“If you don’t know how to die, don’t worry; Nature will tell you what to do on the spot, fully and adequately. She will do this job perfectly for you.”
– M. Montaigne (1533-1592)
In 2021, former U.S. President Bill Clinton was rushed to a California hospital suffering from a urinary tract infection that had developed into sepsis, a life-threatening blood infection. According to the National Institute of Health and Care Excellence, “Sepsis starts when the immune system overreacts to an infection and begins to damage the body itself, leading to organ failure” and death if not treated. Clinton surely would have died if he had not been treated quickly with antibiotics.
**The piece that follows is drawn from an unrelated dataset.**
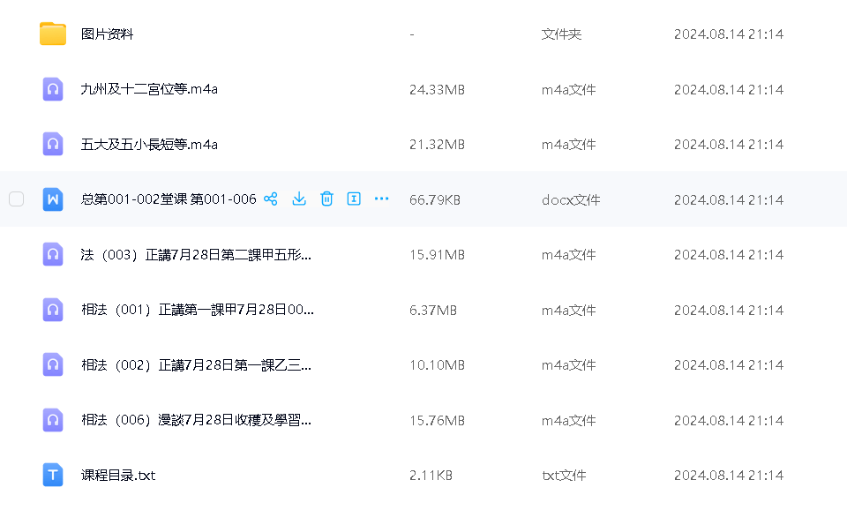Click the share icon on the docx row
Image resolution: width=847 pixels, height=525 pixels.
271,199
Research shows sepsis can kill in as little as twelve hours, so time is of the essence in diagnosis and treatment. But what kind of death would it have been? According to Dr. Manisha Juthani-Mehta, it’s a peaceful death.
“Left untreated, a person with pneumonia (or sepsis) will slowly lose consciousness and pass away in his or her sleep.”
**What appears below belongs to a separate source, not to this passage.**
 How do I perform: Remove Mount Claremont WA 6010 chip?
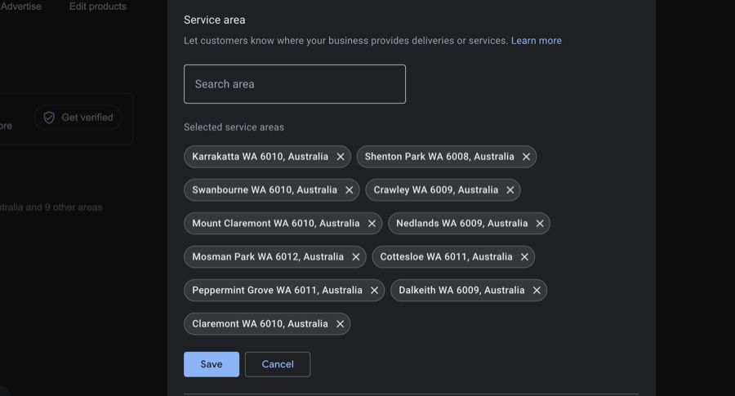pyautogui.click(x=372, y=224)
In 1892, Dr. William Osler, one of the founders of the Johns Hopkins School of Medicine, referred to pneumonia as “the natural enemy of the old man,” currently phrased as “The Old Man’s Friend.” In the years before antibiotics, people usually died from infections such as pneumonia and tuberculosis, the leading causes of death in the 1900s. My thirty-one-year-old grandmother died at home in 1933 from TB, ten years before the antibiotic, Streptomycin, was developed as an effective treatment. It is widely accepted that in 1863 Stonewall Jackson died of sepsis due to pneumonia. Jackson had many health issues, including an arm amputation around the same time, but five physicians who attended him said he had pneumonia and no infection at the wound site. Additionally, he, like Clinton, suffered similar symptoms as sepsis patients then and now, delirium, fever, and fatigue. Ironically, Dr. Osler died of pneumonia in 1919.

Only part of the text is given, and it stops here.